PROBLEM TO WORK ON >>
Every line below between the one holding "The image size is (1562, 784)." and the one holding "Task: Click Maximum exchange rate input field", inclusive, should be copied exactly, and no other line.

Records excerpted from a collection >>
++++

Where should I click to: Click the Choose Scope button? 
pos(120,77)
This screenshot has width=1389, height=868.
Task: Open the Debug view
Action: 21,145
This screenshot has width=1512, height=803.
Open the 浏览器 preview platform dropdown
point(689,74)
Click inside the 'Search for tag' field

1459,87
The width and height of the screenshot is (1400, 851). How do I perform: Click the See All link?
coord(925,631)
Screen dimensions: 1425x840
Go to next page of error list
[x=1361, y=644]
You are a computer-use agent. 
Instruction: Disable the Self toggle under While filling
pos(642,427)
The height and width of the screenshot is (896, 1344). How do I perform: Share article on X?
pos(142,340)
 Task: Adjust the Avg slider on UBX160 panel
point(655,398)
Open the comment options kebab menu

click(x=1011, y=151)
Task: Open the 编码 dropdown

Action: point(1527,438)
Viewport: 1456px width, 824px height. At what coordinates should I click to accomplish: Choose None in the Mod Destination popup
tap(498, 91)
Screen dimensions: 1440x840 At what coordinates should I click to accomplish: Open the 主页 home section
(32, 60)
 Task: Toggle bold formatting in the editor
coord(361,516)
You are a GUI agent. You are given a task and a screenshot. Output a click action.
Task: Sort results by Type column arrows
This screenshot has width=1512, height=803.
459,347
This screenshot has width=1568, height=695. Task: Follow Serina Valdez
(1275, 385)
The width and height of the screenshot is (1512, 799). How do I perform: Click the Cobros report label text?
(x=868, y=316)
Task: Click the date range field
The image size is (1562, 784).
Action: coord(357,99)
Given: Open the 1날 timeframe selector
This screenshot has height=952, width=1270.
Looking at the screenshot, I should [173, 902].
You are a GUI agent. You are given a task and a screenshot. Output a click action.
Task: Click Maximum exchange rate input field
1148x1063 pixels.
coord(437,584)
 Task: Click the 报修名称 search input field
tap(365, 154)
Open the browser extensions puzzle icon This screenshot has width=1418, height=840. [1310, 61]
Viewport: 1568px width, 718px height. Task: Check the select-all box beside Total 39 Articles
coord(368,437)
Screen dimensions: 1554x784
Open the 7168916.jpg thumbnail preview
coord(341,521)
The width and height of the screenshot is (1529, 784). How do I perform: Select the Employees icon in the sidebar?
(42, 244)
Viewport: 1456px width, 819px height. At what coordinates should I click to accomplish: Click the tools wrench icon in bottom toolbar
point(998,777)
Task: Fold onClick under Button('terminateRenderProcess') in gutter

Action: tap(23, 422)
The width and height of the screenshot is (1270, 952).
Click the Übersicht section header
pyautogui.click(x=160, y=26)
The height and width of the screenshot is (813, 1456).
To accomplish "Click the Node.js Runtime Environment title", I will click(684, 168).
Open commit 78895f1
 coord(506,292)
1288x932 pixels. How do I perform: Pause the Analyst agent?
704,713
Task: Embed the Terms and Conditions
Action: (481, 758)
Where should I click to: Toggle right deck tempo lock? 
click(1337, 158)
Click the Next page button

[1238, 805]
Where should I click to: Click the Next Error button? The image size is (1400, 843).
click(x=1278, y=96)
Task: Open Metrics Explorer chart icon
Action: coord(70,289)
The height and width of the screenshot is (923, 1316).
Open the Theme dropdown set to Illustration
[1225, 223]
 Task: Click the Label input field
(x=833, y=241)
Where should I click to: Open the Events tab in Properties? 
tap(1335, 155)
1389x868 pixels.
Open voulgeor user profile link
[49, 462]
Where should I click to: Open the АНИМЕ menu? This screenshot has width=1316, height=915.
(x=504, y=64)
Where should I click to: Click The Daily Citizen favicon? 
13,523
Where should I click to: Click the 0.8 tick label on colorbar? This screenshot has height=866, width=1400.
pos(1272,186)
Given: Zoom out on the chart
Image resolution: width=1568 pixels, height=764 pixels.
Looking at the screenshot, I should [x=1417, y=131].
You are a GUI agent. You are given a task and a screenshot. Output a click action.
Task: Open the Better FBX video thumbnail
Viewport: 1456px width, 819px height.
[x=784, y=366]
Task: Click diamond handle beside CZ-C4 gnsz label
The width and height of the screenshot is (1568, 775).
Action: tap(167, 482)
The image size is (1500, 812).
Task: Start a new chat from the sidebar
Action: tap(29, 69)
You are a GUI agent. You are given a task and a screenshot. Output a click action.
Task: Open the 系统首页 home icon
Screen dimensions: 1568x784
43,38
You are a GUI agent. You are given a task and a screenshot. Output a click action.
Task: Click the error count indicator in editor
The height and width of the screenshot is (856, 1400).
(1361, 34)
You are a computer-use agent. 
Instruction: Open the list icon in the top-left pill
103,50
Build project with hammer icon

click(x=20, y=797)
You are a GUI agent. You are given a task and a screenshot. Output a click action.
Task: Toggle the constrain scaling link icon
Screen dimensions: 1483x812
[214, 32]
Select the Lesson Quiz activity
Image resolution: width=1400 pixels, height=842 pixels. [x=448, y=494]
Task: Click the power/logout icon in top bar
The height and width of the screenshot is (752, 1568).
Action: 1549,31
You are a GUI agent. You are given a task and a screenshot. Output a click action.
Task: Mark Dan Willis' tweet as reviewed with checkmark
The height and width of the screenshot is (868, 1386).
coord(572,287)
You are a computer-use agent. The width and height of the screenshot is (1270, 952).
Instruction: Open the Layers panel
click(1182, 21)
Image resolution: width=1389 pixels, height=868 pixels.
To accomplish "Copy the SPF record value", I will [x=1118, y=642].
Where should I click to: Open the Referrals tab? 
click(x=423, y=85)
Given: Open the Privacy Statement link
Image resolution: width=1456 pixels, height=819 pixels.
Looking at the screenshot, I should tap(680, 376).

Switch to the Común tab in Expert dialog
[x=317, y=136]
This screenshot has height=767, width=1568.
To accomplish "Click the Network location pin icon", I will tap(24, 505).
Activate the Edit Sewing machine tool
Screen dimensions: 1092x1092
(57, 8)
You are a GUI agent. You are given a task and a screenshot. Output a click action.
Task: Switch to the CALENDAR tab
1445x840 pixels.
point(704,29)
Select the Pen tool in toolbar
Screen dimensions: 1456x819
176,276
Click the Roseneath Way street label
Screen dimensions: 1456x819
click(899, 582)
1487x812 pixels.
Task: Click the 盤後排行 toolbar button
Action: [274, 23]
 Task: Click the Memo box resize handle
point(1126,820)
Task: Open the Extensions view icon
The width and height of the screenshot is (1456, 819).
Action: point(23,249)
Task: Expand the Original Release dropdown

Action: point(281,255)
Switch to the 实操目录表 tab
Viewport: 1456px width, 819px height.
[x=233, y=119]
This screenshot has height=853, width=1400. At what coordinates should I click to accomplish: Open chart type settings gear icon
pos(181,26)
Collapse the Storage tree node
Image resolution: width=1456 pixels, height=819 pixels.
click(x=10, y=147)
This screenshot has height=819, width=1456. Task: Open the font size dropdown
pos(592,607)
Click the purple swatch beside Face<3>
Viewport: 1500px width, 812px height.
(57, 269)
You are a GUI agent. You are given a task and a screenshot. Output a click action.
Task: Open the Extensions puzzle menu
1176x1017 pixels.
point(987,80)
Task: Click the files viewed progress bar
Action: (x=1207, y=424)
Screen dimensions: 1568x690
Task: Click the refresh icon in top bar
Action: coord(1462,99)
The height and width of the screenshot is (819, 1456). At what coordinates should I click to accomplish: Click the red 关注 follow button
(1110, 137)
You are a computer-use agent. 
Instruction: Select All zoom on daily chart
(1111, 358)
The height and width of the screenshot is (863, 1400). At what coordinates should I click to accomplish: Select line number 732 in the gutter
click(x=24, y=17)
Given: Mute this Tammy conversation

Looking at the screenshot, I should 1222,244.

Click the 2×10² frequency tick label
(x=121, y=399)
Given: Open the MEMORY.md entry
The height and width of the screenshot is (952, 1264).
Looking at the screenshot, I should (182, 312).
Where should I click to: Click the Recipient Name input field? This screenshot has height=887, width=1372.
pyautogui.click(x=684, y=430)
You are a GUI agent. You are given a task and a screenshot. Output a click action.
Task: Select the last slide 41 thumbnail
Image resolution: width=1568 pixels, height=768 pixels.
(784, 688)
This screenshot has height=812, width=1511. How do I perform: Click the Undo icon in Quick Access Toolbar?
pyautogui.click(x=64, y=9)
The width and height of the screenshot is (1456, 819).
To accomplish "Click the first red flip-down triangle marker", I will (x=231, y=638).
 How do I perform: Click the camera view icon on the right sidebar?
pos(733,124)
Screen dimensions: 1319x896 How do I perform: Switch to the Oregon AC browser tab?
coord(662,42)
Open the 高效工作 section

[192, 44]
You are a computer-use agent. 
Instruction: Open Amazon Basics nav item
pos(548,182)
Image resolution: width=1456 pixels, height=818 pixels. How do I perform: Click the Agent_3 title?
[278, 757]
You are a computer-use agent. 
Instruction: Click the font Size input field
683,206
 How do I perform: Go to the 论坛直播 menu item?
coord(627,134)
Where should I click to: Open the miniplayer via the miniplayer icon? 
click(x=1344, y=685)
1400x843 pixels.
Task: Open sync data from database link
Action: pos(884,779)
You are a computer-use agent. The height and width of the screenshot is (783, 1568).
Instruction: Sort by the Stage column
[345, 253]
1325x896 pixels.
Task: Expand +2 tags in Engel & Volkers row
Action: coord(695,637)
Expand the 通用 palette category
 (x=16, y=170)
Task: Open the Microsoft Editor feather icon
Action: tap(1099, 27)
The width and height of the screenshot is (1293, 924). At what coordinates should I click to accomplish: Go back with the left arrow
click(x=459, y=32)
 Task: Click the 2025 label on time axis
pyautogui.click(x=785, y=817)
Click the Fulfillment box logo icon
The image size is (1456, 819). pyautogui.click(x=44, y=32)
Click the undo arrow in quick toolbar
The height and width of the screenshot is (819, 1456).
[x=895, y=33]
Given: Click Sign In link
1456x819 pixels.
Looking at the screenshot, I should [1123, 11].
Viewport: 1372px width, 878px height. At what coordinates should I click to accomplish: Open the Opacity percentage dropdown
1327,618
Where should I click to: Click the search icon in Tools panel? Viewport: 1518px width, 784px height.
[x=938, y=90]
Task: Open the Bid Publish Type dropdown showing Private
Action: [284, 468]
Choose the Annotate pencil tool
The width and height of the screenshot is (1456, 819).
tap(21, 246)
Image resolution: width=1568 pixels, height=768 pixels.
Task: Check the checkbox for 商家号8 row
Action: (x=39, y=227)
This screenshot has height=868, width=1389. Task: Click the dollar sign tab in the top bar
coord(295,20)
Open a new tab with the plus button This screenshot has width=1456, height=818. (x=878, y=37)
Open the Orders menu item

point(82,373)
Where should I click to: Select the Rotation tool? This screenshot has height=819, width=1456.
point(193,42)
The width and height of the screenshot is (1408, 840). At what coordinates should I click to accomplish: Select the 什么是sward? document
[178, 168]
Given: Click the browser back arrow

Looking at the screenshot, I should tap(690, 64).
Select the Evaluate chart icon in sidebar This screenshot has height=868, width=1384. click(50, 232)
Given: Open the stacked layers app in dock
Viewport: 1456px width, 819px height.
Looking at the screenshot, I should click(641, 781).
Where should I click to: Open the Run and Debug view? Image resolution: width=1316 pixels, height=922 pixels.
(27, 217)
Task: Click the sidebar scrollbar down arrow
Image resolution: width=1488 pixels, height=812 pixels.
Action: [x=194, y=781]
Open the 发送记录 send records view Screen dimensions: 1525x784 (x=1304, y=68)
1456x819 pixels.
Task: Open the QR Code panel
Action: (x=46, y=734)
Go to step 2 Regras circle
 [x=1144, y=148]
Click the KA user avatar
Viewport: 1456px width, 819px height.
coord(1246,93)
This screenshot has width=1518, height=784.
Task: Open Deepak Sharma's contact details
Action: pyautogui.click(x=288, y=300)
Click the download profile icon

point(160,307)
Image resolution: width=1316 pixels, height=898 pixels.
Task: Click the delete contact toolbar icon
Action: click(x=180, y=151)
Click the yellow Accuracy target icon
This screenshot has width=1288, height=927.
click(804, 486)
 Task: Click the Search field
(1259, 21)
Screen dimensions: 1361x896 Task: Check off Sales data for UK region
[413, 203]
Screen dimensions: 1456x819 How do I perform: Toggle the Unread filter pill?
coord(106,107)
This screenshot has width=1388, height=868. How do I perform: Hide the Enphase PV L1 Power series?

++++

OUTPUT FOR THIS EXERCISE >>
The image size is (1562, 784).
Action: coord(357,99)
Given: Open the 1날 timeframe selector
This screenshot has height=952, width=1270.
Looking at the screenshot, I should [173, 902].
You are a GUI agent. You are given a task and a screenshot. Output a click action.
Task: Click Maximum exchange rate input field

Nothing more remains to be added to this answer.